◆ **EXERCISE REQUIREMENTS**: Restate the data exactly as given and keep the pictures out.

[Start of Attachment]

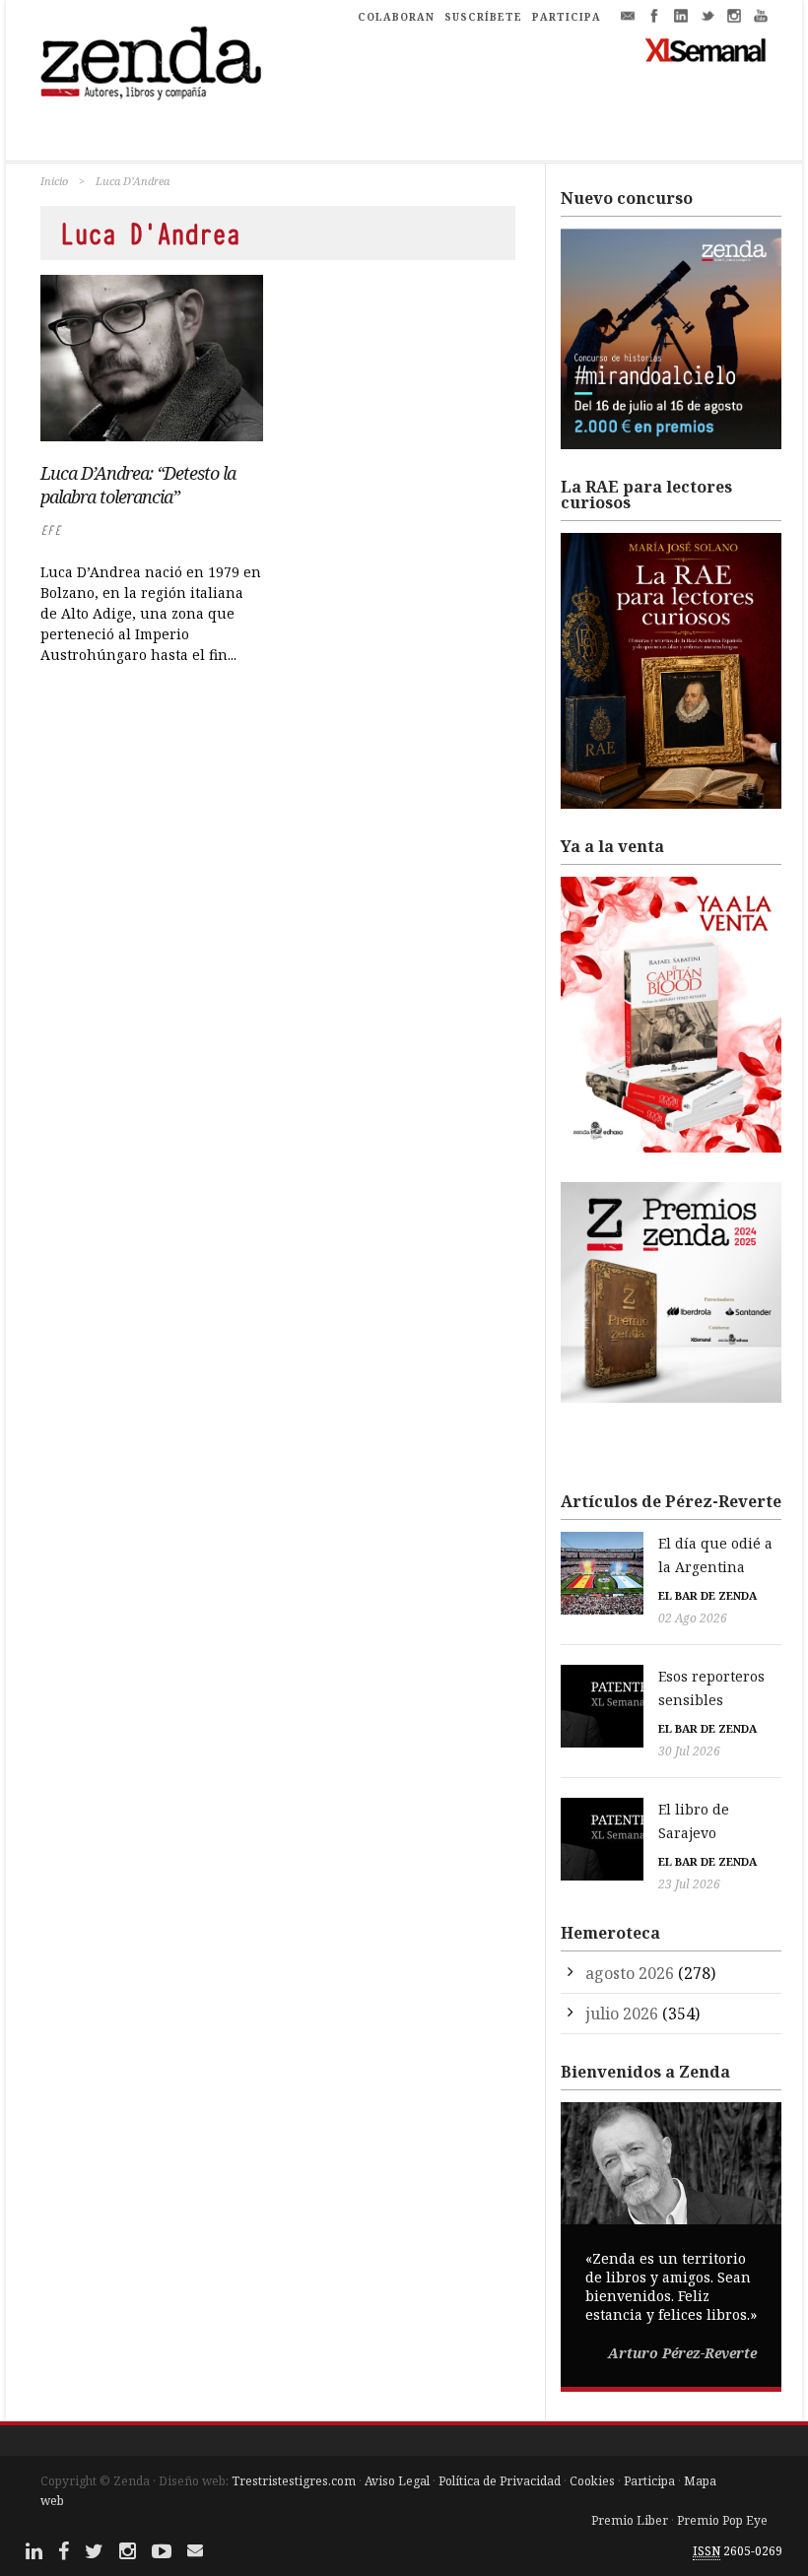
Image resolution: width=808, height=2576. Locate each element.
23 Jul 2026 (689, 1884)
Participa (649, 2481)
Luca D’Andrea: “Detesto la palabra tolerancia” (138, 484)
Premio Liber (629, 2520)
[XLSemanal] (706, 49)
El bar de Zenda (707, 1595)
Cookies (592, 2481)
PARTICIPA (566, 17)
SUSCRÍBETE (483, 17)
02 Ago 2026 (692, 1618)
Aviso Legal (397, 2481)
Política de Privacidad (499, 2481)
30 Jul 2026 (689, 1751)
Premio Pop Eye (722, 2520)
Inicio (54, 180)
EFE (50, 530)
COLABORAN (396, 17)
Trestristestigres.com (294, 2481)
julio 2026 (621, 2013)
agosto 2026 (629, 1973)
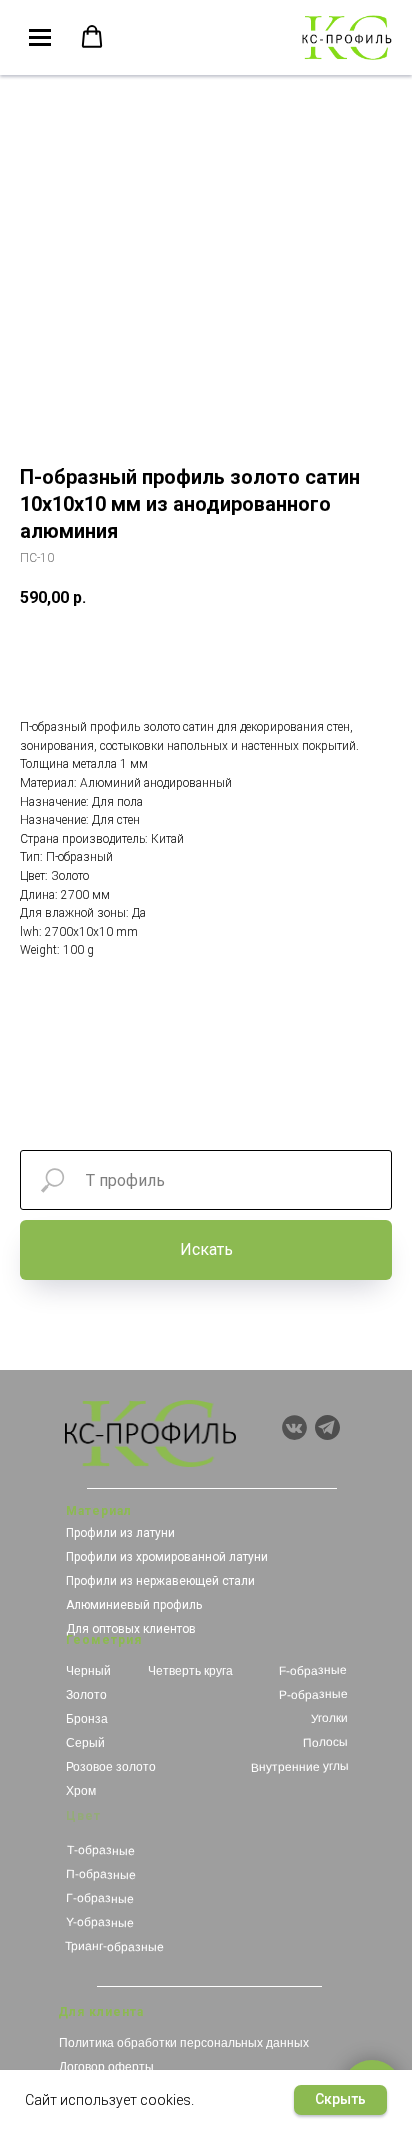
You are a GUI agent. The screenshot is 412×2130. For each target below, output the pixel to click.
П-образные (101, 1874)
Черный (88, 1671)
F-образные (313, 1670)
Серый (85, 1743)
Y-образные (99, 1922)
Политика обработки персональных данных (184, 2043)
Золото (86, 1695)
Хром (81, 1791)
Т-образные (101, 1850)
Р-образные (312, 1694)
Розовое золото (111, 1767)
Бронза (87, 1719)
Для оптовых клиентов (131, 1629)
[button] (92, 37)
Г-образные (100, 1898)
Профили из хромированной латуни (167, 1557)
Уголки (329, 1718)
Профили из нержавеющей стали (160, 1581)
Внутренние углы (300, 1767)
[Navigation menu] (40, 38)
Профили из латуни (120, 1533)
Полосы (325, 1742)
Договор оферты (106, 2067)
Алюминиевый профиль (134, 1605)
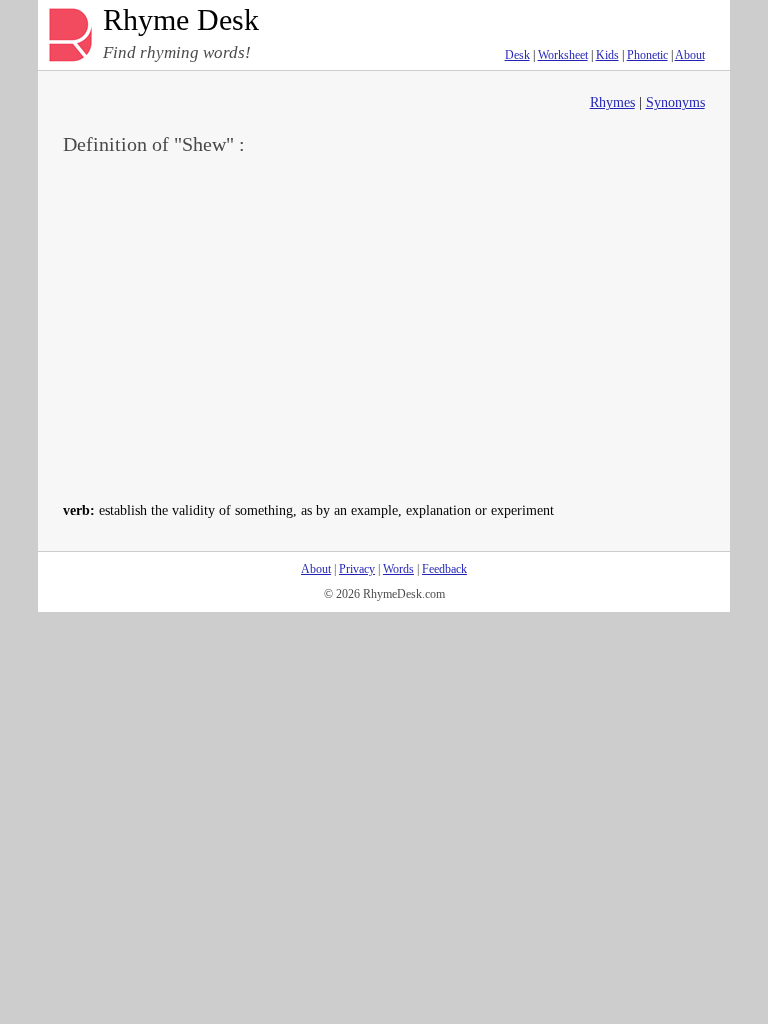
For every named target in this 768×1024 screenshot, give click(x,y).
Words (398, 569)
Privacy (357, 569)
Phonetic (647, 55)
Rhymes (612, 102)
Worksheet (563, 55)
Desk (517, 55)
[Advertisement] (384, 326)
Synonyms (675, 102)
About (690, 55)
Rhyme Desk (181, 20)
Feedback (444, 569)
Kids (607, 55)
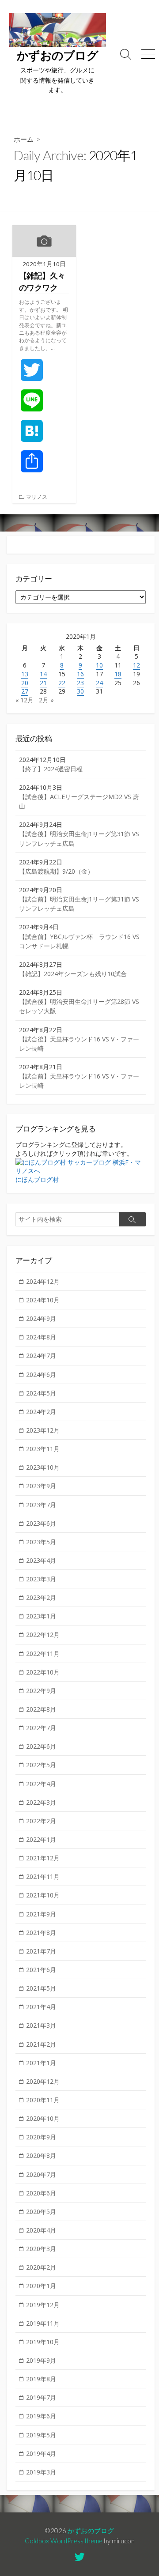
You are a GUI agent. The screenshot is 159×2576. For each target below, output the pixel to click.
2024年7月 (41, 1355)
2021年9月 (41, 1914)
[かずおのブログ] (57, 30)
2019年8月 (41, 2379)
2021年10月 (43, 1895)
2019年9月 (41, 2360)
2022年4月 (41, 1784)
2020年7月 (41, 2174)
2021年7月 (41, 1951)
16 (80, 674)
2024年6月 (41, 1374)
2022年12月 (43, 1634)
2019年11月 (43, 2323)
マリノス (36, 497)
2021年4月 (41, 2007)
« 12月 (24, 700)
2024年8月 (41, 1337)
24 (99, 683)
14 (43, 674)
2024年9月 (41, 1318)
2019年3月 (41, 2472)
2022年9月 (41, 1690)
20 (24, 683)
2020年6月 (41, 2193)
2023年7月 (41, 1505)
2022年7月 (41, 1728)
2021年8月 (41, 1932)
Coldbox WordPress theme (63, 2541)
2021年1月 (41, 2063)
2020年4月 (41, 2230)
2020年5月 (41, 2211)
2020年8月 (41, 2155)
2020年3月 (41, 2248)
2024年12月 (43, 1281)
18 (117, 674)
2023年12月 (43, 1430)
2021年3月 (41, 2025)
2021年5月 (41, 1988)
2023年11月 (43, 1449)
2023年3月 (41, 1579)
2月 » (46, 700)
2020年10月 (43, 2118)
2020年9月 (41, 2137)
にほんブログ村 (37, 1179)
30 (80, 691)
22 (61, 683)
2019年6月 (41, 2416)
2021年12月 (43, 1858)
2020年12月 (43, 2081)
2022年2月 (41, 1821)
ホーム (24, 139)
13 (24, 674)
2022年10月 (43, 1672)
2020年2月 (41, 2267)
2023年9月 (41, 1486)
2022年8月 (41, 1709)
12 (136, 665)
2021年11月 (43, 1876)
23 (80, 683)
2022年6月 (41, 1746)
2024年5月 (41, 1393)
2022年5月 (41, 1765)
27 (24, 691)
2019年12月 (43, 2305)
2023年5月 (41, 1542)
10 (99, 665)
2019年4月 (41, 2453)
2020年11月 (43, 2100)
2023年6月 (41, 1523)
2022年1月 (41, 1839)
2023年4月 (41, 1560)
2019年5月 (41, 2435)
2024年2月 (41, 1411)
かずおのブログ (91, 2531)
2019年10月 (43, 2342)
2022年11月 (43, 1653)
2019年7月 (41, 2397)
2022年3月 (41, 1802)
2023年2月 (41, 1597)
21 (43, 683)
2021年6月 (41, 1969)
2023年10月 (43, 1467)
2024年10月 (43, 1300)
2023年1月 (41, 1616)
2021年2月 (41, 2044)
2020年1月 (41, 2286)
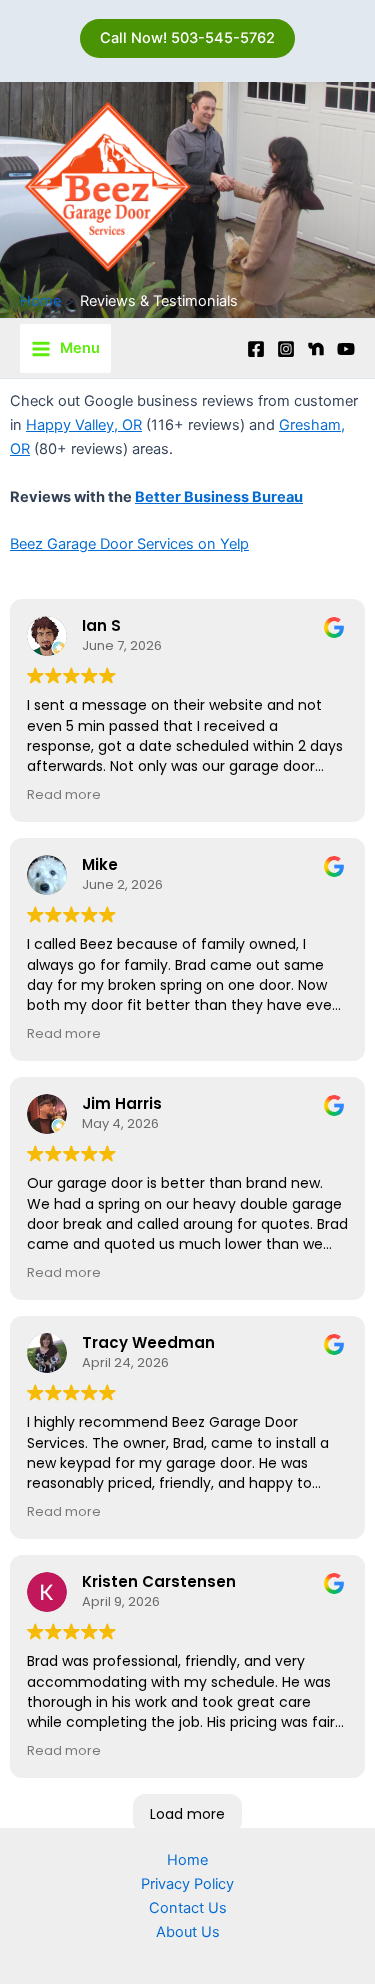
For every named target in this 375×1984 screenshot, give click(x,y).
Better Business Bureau (219, 497)
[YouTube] (346, 349)
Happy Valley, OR (84, 425)
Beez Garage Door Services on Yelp (129, 544)
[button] (187, 38)
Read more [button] (64, 794)
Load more (187, 1814)
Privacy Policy (187, 1884)
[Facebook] (256, 349)
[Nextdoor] (316, 349)
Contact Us (188, 1908)
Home (187, 1860)
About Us (188, 1932)
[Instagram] (286, 349)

[End of Attachment]

◆ **ANSWER BOX**:
Image resolution: width=808, height=2576. Locate each element.
23 Jul 2026 (689, 1884)
Participa (649, 2481)
Luca D’Andrea: “Detesto la palabra tolerancia” (138, 484)
Premio Liber (629, 2520)
[XLSemanal] (706, 49)
El bar de Zenda (707, 1595)
Cookies (592, 2481)
PARTICIPA (566, 17)
SUSCRÍBETE (483, 17)
02 Ago 2026 (692, 1618)
Aviso Legal (397, 2481)
Política de Privacidad (499, 2481)
30 Jul 2026 (689, 1751)
Premio Pop Eye (722, 2520)
Inicio (54, 180)
EFE (50, 530)
COLABORAN (396, 17)
Trestristestigres.com (294, 2481)
julio 2026 (621, 2013)
agosto 2026 (629, 1973)
You are a GUI agent. The screenshot is 412×2130. For each target below, output the pixel to click.
П-образные (101, 1874)
Черный (88, 1671)
F-образные (313, 1670)
Серый (85, 1743)
Y-образные (99, 1922)
Политика обработки персональных данных (184, 2043)
Золото (86, 1695)
Хром (81, 1791)
Т-образные (101, 1850)
Р-образные (312, 1694)
Розовое золото (111, 1767)
Бронза (87, 1719)
Для оптовых клиентов (131, 1629)
[button] (92, 37)
Г-образные (100, 1898)
Профили из хромированной латуни (167, 1557)
Уголки (329, 1718)
Профили из нержавеющей стали (160, 1581)
Внутренние углы (300, 1767)
[Navigation menu] (40, 38)
Профили из латуни (120, 1533)
Полосы (325, 1742)
Договор оферты (106, 2067)
Алюминиевый профиль (134, 1605)
For every named target in this 768×1024 screenshot, give click(x,y).
Words (398, 569)
Privacy (357, 569)
Phonetic (647, 55)
Rhymes (612, 102)
Worksheet (563, 55)
Desk (517, 55)
[Advertisement] (384, 326)
Synonyms (675, 102)
About (690, 55)
Rhyme Desk (181, 20)
Feedback (444, 569)
Kids (607, 55)
You are a GUI agent. The screenshot is 159×2576. For each target below, output the pixel to click.
2024年7月 (41, 1355)
2021年9月 (41, 1914)
[かずおのブログ] (57, 30)
2019年8月 (41, 2379)
2021年10月 (43, 1895)
2019年9月 (41, 2360)
2022年4月 (41, 1784)
2020年7月 (41, 2174)
2021年7月 (41, 1951)
16 (80, 674)
2024年6月 (41, 1374)
2022年12月 (43, 1634)
2019年11月 (43, 2323)
マリノス (36, 497)
2021年4月 (41, 2007)
« 12月 (24, 700)
2024年8月 (41, 1337)
24 (99, 683)
14 (43, 674)
2024年9月 (41, 1318)
2019年3月 (41, 2472)
2022年9月 (41, 1690)
20 (24, 683)
2020年6月 (41, 2193)
2023年7月 (41, 1505)
2022年7月 (41, 1728)
2021年8月 (41, 1932)
Coldbox WordPress theme (63, 2541)
2021年1月 (41, 2063)
2020年4月 (41, 2230)
2020年5月 (41, 2211)
2020年8月 (41, 2155)
2020年3月 (41, 2248)
2024年12月 (43, 1281)
18 (117, 674)
2023年12月 (43, 1430)
2021年3月 (41, 2025)
2021年5月 (41, 1988)
2023年11月 (43, 1449)
2023年3月 (41, 1579)
2月 » (46, 700)
2020年10月 (43, 2118)
2020年9月 (41, 2137)
にほんブログ村 (37, 1179)
30 (80, 691)
22 (61, 683)
2019年6月 (41, 2416)
2021年12月 (43, 1858)
2020年12月 (43, 2081)
2022年2月 (41, 1821)
ホーム (24, 139)
13 (24, 674)
2022年10月 (43, 1672)
2020年2月 (41, 2267)
2023年9月 (41, 1486)
2022年8月 (41, 1709)
12 (136, 665)
2021年11月 (43, 1876)
23 (80, 683)
2022年6月 (41, 1746)
2024年5月 (41, 1393)
2022年5月 (41, 1765)
27 (24, 691)
2019年12月 (43, 2305)
2023年5月 (41, 1542)
10 (99, 665)
2019年4月 (41, 2453)
2020年11月 (43, 2100)
2023年6月 (41, 1523)
2022年1月 (41, 1839)
2023年4月 (41, 1560)
2019年5月 (41, 2435)
2024年2月 (41, 1411)
かずおのブログ (91, 2531)
2019年10月 (43, 2342)
2022年11月 (43, 1653)
2019年7月 (41, 2397)
2022年3月 (41, 1802)
2023年2月 (41, 1597)
21 (43, 683)
2021年6月 (41, 1969)
2023年10月 (43, 1467)
2024年10月 (43, 1300)
2023年1月 (41, 1616)
2021年2月 (41, 2044)
2020年1月 (41, 2286)
For every named target in this 375×1984 screenshot, give click(x,y).
Better Business Bureau (219, 497)
[YouTube] (346, 349)
Happy Valley, OR (84, 425)
Beez Garage Door Services on Yelp (129, 544)
[button] (187, 38)
Read more [button] (64, 794)
Load more (187, 1814)
Privacy Policy (187, 1884)
[Facebook] (256, 349)
[Nextdoor] (316, 349)
Contact Us (188, 1908)
Home (187, 1860)
About Us (188, 1932)
[Instagram] (286, 349)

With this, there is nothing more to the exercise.